乖離――記憶の片隅にある、歩き方の所作から食事作法まで上品で生徒達の憧れの的だった麗しの姫君とは、別人のように破廉恥な少女だったのだから。
(なんにせよ、蹴り飛ばしたことは気にしてなさそうで良かったわ)
次いでランナはほっと胸を撫で下ろす。
不敬罪どころか処刑案件である。
「ルイ、ちょっと聞いて」
そして、続けてルイに耳打ちした。
「なんでしょう」
「姫様、痛くて怖い目にあっておかしくなっちゃったのかな? 学園にいた時はエレガントな王族の淑女って感じだったのに、今はもう性癖全開のヤバい人よ」
「科も違うし接するのは私も初めてですけど、あんな言動をする方という話は聞いたことがありません。猫でも被ってたんでしょうか……というか、その辺は同じ科のランナでもわからないんです?」
「うん。当時は緊張のあまり話すこともできなかったのよ。身分の高い子の取り巻きに囲まれてたし。あっちだってあたしのことなんか忘れてるかも」
「ランナが話しかけた時も反応なしで、覚えてなさそうでしたしね。性格まではわかりませんか」
「えぇ。危険な御方だったのね、気をつけないと」
一方、こそこそ話の末に警戒の視線を送られたシャーリーは、キョトンとした様子で二人を見ていた。
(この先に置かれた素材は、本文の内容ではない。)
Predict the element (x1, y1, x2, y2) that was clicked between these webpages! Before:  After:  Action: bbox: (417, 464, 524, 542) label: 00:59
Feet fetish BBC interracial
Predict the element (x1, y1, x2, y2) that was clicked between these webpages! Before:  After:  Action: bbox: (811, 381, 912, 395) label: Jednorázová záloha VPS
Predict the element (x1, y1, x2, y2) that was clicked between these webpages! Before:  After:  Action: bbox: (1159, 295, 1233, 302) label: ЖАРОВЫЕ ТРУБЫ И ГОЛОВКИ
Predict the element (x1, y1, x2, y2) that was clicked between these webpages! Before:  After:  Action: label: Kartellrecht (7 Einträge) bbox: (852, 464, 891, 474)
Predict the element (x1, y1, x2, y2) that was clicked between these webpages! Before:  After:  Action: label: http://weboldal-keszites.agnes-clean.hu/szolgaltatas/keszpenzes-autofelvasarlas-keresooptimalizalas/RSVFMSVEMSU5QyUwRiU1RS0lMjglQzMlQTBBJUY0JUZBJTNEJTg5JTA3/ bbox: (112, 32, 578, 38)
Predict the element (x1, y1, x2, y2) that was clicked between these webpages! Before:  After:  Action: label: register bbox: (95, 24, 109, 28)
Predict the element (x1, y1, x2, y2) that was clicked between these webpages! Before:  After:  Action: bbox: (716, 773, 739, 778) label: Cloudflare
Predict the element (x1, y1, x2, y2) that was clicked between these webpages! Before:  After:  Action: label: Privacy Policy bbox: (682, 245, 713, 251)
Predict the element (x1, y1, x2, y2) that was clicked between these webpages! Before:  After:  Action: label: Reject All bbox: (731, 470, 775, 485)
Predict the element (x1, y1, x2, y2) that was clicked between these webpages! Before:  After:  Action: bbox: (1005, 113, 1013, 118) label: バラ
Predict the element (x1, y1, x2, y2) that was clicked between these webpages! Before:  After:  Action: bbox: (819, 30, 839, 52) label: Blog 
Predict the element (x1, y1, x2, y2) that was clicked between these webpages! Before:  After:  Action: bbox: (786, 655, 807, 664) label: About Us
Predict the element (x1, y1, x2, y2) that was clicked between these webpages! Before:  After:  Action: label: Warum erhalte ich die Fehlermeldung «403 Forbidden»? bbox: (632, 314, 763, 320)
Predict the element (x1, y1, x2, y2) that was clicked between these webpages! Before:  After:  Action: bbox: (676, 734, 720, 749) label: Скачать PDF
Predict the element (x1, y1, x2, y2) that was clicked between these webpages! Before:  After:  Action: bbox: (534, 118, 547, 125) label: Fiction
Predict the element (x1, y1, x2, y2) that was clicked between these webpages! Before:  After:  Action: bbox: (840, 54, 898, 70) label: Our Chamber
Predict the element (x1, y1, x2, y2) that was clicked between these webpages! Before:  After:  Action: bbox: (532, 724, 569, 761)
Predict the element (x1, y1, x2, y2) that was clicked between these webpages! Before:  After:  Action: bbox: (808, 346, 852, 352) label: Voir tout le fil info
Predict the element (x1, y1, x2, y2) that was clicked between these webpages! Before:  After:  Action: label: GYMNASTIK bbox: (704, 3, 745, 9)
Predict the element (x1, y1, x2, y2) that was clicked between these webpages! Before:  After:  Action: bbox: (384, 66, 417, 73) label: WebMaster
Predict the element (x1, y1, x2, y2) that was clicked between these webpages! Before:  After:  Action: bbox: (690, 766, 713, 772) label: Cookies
(何だ、怒っているのか? 彼女らには少々刺激が強過ぎただろうか)
不思議そうに首を傾げた。
シャーリー王女はズレていた。彼女は次いで、傷ついた自身の身体を今更に眺めた。
(それにしても、色んなところが痛いな……あの者達が処置をしてくれたようで感謝だが……痛い)
装束は斬られ破られ、戦いと鞭で受けた痛みの跡は多数あるものの、応急処置は二人の同志が施してくれたのだと察した。
それでも、元より化膿している箇所もある。これ以上の傷の悪化は、今後の行動に支障をきたすだろう。
あくまで、傷を放置した場合であるが……。
シャーリーはふぅと一息漏らした。
「疲労感が更に増すが、やむを得まい……治すか」
自身の傷を治す――彼女は確かにそう呟いて、左手を眩い黄金色に光らせたのだ。